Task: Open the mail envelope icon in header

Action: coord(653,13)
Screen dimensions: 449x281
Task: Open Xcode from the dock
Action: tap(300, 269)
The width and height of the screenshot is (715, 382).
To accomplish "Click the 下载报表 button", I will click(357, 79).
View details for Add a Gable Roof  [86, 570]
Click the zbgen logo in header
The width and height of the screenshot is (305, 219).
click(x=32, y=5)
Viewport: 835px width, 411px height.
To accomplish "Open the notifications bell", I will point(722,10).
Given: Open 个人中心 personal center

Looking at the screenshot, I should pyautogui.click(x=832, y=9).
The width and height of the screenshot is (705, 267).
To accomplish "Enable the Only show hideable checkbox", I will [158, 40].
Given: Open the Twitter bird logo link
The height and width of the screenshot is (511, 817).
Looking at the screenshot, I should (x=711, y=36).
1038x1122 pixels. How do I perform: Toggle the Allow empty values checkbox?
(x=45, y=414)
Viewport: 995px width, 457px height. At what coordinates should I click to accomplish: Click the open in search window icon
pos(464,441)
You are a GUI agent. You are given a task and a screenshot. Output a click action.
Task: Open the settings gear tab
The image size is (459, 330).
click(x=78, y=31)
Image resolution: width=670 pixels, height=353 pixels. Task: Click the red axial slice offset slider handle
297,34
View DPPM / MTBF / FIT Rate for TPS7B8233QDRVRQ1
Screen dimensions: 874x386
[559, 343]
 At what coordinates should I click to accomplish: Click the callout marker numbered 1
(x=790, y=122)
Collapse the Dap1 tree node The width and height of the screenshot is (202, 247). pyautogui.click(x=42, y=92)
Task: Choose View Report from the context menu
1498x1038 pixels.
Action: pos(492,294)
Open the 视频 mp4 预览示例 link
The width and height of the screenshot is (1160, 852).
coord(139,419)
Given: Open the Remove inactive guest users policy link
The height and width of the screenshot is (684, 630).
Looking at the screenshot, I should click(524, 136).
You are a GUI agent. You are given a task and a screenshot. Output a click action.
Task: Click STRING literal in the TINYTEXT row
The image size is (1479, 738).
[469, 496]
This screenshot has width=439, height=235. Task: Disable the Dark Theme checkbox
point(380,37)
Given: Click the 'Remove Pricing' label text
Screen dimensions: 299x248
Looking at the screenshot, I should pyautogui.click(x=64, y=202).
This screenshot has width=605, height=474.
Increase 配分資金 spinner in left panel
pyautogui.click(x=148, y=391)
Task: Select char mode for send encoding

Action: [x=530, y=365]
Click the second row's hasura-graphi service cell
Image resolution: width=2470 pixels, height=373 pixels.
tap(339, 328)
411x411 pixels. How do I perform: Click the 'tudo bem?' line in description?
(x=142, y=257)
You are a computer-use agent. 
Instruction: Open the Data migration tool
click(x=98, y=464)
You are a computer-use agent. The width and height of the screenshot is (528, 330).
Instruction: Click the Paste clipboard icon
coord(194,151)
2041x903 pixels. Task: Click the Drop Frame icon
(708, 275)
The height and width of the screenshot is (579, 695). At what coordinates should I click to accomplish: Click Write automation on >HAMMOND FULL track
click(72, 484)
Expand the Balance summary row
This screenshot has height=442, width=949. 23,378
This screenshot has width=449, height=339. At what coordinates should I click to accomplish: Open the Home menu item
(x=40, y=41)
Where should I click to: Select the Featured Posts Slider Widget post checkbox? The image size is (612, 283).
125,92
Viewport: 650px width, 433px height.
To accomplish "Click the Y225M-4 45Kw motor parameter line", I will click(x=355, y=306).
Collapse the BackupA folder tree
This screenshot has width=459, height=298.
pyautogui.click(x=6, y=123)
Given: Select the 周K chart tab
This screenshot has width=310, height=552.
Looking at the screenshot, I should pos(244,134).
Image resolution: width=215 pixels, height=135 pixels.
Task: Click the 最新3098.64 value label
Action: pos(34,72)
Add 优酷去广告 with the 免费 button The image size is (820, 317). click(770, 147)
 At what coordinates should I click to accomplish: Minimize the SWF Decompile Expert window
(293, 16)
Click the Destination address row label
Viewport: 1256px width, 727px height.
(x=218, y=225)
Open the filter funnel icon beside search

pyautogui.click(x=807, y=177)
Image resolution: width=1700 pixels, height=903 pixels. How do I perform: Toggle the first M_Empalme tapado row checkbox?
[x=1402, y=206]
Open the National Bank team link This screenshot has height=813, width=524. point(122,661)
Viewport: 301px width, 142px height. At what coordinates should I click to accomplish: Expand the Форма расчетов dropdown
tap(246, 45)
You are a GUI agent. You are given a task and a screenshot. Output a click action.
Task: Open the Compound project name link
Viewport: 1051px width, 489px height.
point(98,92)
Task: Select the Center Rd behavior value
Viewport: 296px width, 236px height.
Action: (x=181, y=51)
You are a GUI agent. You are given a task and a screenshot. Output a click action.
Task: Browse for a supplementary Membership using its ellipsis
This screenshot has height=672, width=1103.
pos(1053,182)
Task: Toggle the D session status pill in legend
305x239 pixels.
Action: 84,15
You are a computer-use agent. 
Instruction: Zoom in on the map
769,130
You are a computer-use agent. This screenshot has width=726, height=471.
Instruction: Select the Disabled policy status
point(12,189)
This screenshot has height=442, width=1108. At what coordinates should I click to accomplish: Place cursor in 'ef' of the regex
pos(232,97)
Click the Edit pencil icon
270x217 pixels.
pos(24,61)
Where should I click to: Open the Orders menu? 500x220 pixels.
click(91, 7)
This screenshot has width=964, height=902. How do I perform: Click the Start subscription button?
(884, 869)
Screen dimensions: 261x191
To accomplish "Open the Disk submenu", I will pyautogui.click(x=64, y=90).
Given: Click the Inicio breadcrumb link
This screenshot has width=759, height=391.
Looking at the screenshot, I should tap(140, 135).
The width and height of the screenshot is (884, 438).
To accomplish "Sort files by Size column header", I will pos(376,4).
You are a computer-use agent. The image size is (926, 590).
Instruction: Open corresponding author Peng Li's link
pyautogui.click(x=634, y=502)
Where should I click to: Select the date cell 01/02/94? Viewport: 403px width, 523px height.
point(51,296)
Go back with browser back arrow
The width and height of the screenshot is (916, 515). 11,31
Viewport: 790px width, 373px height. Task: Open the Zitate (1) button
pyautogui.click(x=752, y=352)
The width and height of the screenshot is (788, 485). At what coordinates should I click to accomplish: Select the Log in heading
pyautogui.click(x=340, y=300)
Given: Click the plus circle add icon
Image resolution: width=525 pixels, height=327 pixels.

^^^^^^^^^^^^^^^^

Goal of the exercise:
Complete, exact output of the records is expected.

Solved problem:
Task: Open the mail envelope icon in header

Action: coord(653,13)
Screen dimensions: 449x281
Task: Open Xcode from the dock
Action: tap(300, 269)
The width and height of the screenshot is (715, 382).
To accomplish "Click the 下载报表 button", I will click(357, 79).
View details for Add a Gable Roof  [86, 570]
Click the zbgen logo in header
The width and height of the screenshot is (305, 219).
click(x=32, y=5)
Viewport: 835px width, 411px height.
To accomplish "Open the notifications bell", I will point(722,10).
Given: Open 个人中心 personal center

Looking at the screenshot, I should pyautogui.click(x=832, y=9).
The width and height of the screenshot is (705, 267).
To accomplish "Enable the Only show hideable checkbox", I will [158, 40].
Given: Open the Twitter bird logo link
The height and width of the screenshot is (511, 817).
Looking at the screenshot, I should (x=711, y=36).
1038x1122 pixels. How do I perform: Toggle the Allow empty values checkbox?
(x=45, y=414)
Viewport: 995px width, 457px height. At what coordinates should I click to accomplish: Click the open in search window icon
pos(464,441)
You are a GUI agent. You are given a task and a screenshot. Output a click action.
Task: Open the settings gear tab
The image size is (459, 330).
click(x=78, y=31)
Image resolution: width=670 pixels, height=353 pixels. Task: Click the red axial slice offset slider handle
297,34
View DPPM / MTBF / FIT Rate for TPS7B8233QDRVRQ1
Screen dimensions: 874x386
[559, 343]
 At what coordinates should I click to accomplish: Click the callout marker numbered 1
(x=790, y=122)
Collapse the Dap1 tree node The width and height of the screenshot is (202, 247). pyautogui.click(x=42, y=92)
Task: Choose View Report from the context menu
1498x1038 pixels.
Action: pos(492,294)
Open the 视频 mp4 预览示例 link
The width and height of the screenshot is (1160, 852).
coord(139,419)
Given: Open the Remove inactive guest users policy link
The height and width of the screenshot is (684, 630).
Looking at the screenshot, I should click(524, 136).
You are a GUI agent. You are given a task and a screenshot. Output a click action.
Task: Click STRING literal in the TINYTEXT row
The image size is (1479, 738).
[469, 496]
This screenshot has width=439, height=235. Task: Disable the Dark Theme checkbox
point(380,37)
Given: Click the 'Remove Pricing' label text
Screen dimensions: 299x248
Looking at the screenshot, I should pyautogui.click(x=64, y=202).
This screenshot has width=605, height=474.
Increase 配分資金 spinner in left panel
pyautogui.click(x=148, y=391)
Task: Select char mode for send encoding

Action: [x=530, y=365]
Click the second row's hasura-graphi service cell
Image resolution: width=2470 pixels, height=373 pixels.
tap(339, 328)
411x411 pixels. How do I perform: Click the 'tudo bem?' line in description?
(x=142, y=257)
You are a computer-use agent. 
Instruction: Open the Data migration tool
click(x=98, y=464)
You are a computer-use agent. The width and height of the screenshot is (528, 330).
Instruction: Click the Paste clipboard icon
coord(194,151)
2041x903 pixels. Task: Click the Drop Frame icon
(708, 275)
The height and width of the screenshot is (579, 695). At what coordinates should I click to accomplish: Click Write automation on >HAMMOND FULL track
click(72, 484)
Expand the Balance summary row
This screenshot has height=442, width=949. 23,378
This screenshot has width=449, height=339. At what coordinates should I click to accomplish: Open the Home menu item
(x=40, y=41)
Where should I click to: Select the Featured Posts Slider Widget post checkbox? The image size is (612, 283).
125,92
Viewport: 650px width, 433px height.
To accomplish "Click the Y225M-4 45Kw motor parameter line", I will click(x=355, y=306).
Collapse the BackupA folder tree
This screenshot has width=459, height=298.
pyautogui.click(x=6, y=123)
Given: Select the 周K chart tab
This screenshot has width=310, height=552.
Looking at the screenshot, I should pos(244,134).
Image resolution: width=215 pixels, height=135 pixels.
Task: Click the 最新3098.64 value label
Action: pos(34,72)
Add 优酷去广告 with the 免费 button The image size is (820, 317). click(770, 147)
 At what coordinates should I click to accomplish: Minimize the SWF Decompile Expert window
(293, 16)
Click the Destination address row label
Viewport: 1256px width, 727px height.
(x=218, y=225)
Open the filter funnel icon beside search

pyautogui.click(x=807, y=177)
Image resolution: width=1700 pixels, height=903 pixels. How do I perform: Toggle the first M_Empalme tapado row checkbox?
[x=1402, y=206]
Open the National Bank team link This screenshot has height=813, width=524. point(122,661)
Viewport: 301px width, 142px height. At what coordinates should I click to accomplish: Expand the Форма расчетов dropdown
tap(246, 45)
You are a GUI agent. You are given a task and a screenshot. Output a click action.
Task: Open the Compound project name link
Viewport: 1051px width, 489px height.
point(98,92)
Task: Select the Center Rd behavior value
Viewport: 296px width, 236px height.
Action: (x=181, y=51)
You are a GUI agent. You are given a task and a screenshot. Output a click action.
Task: Browse for a supplementary Membership using its ellipsis
This screenshot has height=672, width=1103.
pos(1053,182)
Task: Toggle the D session status pill in legend
305x239 pixels.
Action: 84,15
You are a computer-use agent. 
Instruction: Zoom in on the map
769,130
You are a computer-use agent. This screenshot has width=726, height=471.
Instruction: Select the Disabled policy status
point(12,189)
This screenshot has height=442, width=1108. At what coordinates should I click to accomplish: Place cursor in 'ef' of the regex
pos(232,97)
Click the Edit pencil icon
270x217 pixels.
pos(24,61)
Where should I click to: Open the Orders menu? 500x220 pixels.
click(91, 7)
This screenshot has width=964, height=902. How do I perform: Click the Start subscription button?
(884, 869)
Screen dimensions: 261x191
To accomplish "Open the Disk submenu", I will pyautogui.click(x=64, y=90).
Given: Click the Inicio breadcrumb link
This screenshot has width=759, height=391.
Looking at the screenshot, I should tap(140, 135).
The width and height of the screenshot is (884, 438).
To accomplish "Sort files by Size column header", I will pos(376,4).
You are a computer-use agent. The image size is (926, 590).
Instruction: Open corresponding author Peng Li's link
pyautogui.click(x=634, y=502)
Where should I click to: Select the date cell 01/02/94? Viewport: 403px width, 523px height.
point(51,296)
Go back with browser back arrow
The width and height of the screenshot is (916, 515). 11,31
Viewport: 790px width, 373px height. Task: Open the Zitate (1) button
pyautogui.click(x=752, y=352)
The width and height of the screenshot is (788, 485). At what coordinates should I click to accomplish: Select the Log in heading
pyautogui.click(x=340, y=300)
Given: Click the plus circle add icon
Image resolution: width=525 pixels, height=327 pixels.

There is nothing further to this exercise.